_Text provided_.
One change that can bring your relationship back to life. When I was seven years old, I found an abandoned kitten in the road. She was missing an eye. And she was so skinny I thought she might die soon.

So naturally, I did what any seven-year-old boy would do in this situation. I took her home.

My parents said I couldn’t keep her. I’m sure they gave a logical explanation, though I can’t remember it now. I just remember feeling sad.

I carried her around outside. She looked up at my face and meowed in an earnest sort of way. I was convinced she was actually trying to talk to me.

The neighbor kids saw me carrying her around and came to investigate. Fortunately, their parents allowed me to leave the kitten with them. She would be an outdoor cat but they would feed her and I was welcome to visit as often as I liked.

She was clearly the runt of the litter. Apparently, the runt is often rejected by the mother in order to preserve her limited resources for her stronger, more viable offspring. Runts are not always rejected, but it’s more common among feral cats, like the one I found.

_Set exercise A_.
In the essay about the abandoned kitten, what was the kitten missing when she was found in the road?
_Set exercise B_.
Print the stretch of the essay about the abandoned kitten from "The neighbor kids" through "as I liked.".
_Set exercise C_.
Carry on the essay about the abandoned kitten, beginning after its final sentence.
The material that comes next is drawn from a separate, unrelated source.

_Collected material_.
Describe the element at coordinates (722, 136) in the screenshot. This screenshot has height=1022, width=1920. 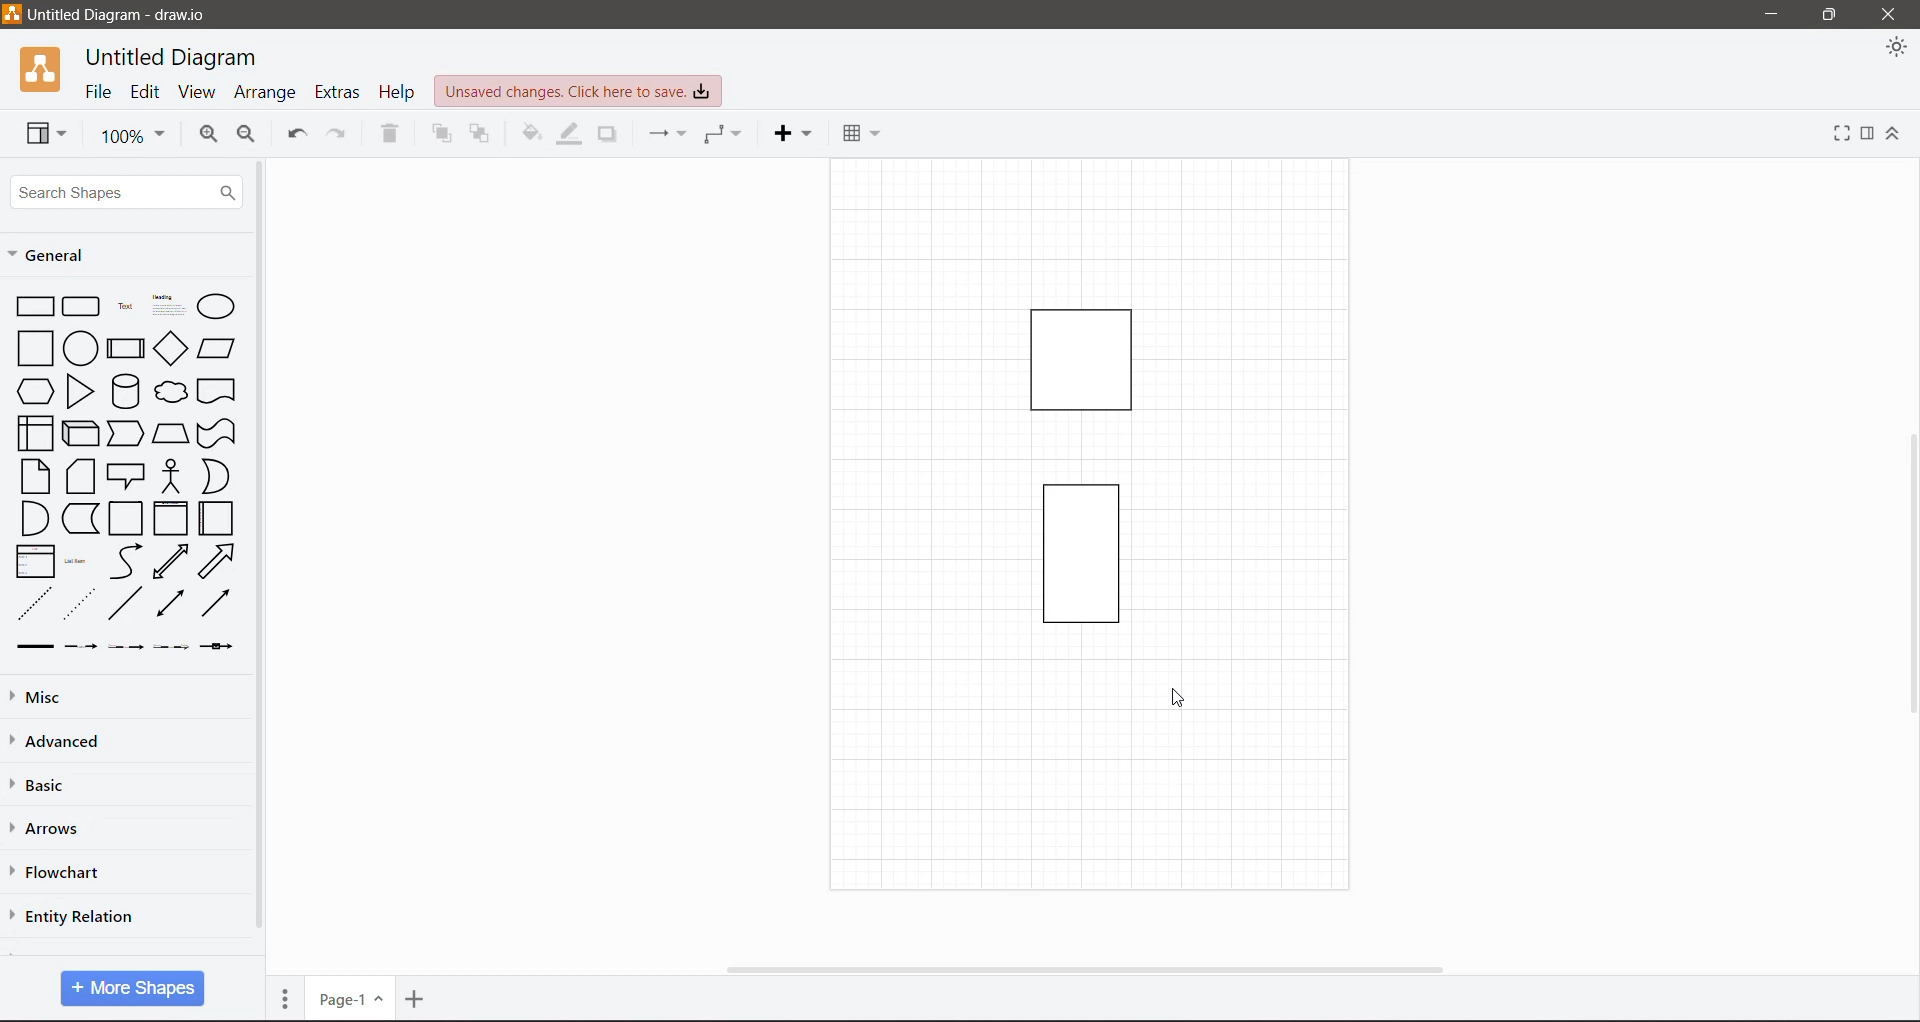
I see `Waypoints` at that location.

_Written response A_.
She was missing an eye.

_Written response B_.
The neighbor kids saw me carrying her around and came to investigate. Fortunately, their parents allowed me to leave the kitten with them. She would be an outdoor cat but they would feed her and I was welcome to visit as often as I liked.

_Written response C_.
I’ve always had a soft spot for runts. Maybe because I was a bit of a runt myself.

I was the shortest person in my family. As a freshman in high school, I kept expecting my growth spurt to kick in at any moment. But it never did.

I just kept growing very slowly. By the end of my freshman year, some of my friends looked more like men than boys. I felt small and scrawny next to them.

But that summer, my older brother got his driver’s license, and I began tagging along when he went to a university fitness center (a perk of my dad’s job). A college football coach saw me there and probably took pity on me the same way I took pity on the runt of the kitten litter. He began to mentor me on the basics of strength training.

He would yell at his giant football players for a few minutes, then step over to me for a few seconds, gently pointing out my errors or recommending a different method.

I think he was impressed by the effort I was putting in. Though I never told him my true motivation. His football players were cool and all, but I just wanted to look like my childhood hero, He-Man.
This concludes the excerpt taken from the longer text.